┏━━
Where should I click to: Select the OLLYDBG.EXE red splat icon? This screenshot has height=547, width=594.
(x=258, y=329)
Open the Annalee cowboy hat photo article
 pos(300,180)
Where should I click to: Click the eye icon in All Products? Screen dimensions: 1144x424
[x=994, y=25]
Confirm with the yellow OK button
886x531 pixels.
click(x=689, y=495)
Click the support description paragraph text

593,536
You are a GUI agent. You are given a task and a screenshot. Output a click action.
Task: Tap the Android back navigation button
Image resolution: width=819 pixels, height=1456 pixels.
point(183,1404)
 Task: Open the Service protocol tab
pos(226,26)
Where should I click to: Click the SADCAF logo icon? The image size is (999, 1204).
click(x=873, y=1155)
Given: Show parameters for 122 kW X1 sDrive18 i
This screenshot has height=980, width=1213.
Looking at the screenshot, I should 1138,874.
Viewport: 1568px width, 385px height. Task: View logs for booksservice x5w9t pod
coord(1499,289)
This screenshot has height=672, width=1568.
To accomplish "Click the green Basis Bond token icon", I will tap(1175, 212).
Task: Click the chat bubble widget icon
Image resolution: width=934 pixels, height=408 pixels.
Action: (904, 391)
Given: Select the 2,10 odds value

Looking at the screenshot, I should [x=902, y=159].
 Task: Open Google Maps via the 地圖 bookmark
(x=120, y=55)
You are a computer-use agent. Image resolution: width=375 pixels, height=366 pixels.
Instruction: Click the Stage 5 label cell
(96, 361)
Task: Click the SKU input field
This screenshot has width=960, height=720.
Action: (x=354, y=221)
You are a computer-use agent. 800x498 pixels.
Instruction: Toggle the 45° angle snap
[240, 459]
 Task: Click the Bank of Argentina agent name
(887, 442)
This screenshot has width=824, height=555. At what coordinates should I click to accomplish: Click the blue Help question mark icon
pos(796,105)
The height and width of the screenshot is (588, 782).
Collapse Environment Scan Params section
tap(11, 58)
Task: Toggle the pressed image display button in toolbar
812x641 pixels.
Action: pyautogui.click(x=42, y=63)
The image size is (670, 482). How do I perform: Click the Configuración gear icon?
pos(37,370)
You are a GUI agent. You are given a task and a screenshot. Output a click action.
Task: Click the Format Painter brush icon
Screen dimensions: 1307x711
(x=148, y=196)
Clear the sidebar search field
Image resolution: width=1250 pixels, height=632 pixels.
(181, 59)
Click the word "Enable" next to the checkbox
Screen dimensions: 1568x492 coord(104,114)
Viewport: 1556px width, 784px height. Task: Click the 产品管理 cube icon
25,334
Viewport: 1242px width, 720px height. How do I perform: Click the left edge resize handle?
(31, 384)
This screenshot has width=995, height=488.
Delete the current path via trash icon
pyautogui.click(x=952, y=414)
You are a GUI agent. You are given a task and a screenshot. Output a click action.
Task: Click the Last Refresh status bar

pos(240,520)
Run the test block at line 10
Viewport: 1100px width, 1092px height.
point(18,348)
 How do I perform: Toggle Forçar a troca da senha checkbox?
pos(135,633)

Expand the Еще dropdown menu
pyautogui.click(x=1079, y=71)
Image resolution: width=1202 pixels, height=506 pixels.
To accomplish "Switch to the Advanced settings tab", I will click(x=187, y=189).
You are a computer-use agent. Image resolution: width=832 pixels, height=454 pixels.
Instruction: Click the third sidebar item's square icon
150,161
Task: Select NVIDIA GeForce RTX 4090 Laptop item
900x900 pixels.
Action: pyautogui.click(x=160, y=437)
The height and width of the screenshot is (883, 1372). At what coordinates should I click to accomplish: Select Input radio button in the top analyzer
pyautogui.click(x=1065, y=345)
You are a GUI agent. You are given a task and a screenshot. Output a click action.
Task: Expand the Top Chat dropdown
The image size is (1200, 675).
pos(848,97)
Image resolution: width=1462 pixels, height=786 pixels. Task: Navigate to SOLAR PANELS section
┗━━
## Problem:
Copy every line of the material above in which the string "field" can be found.

## Your solution:
Task: Click the SKU input field
Clear the sidebar search field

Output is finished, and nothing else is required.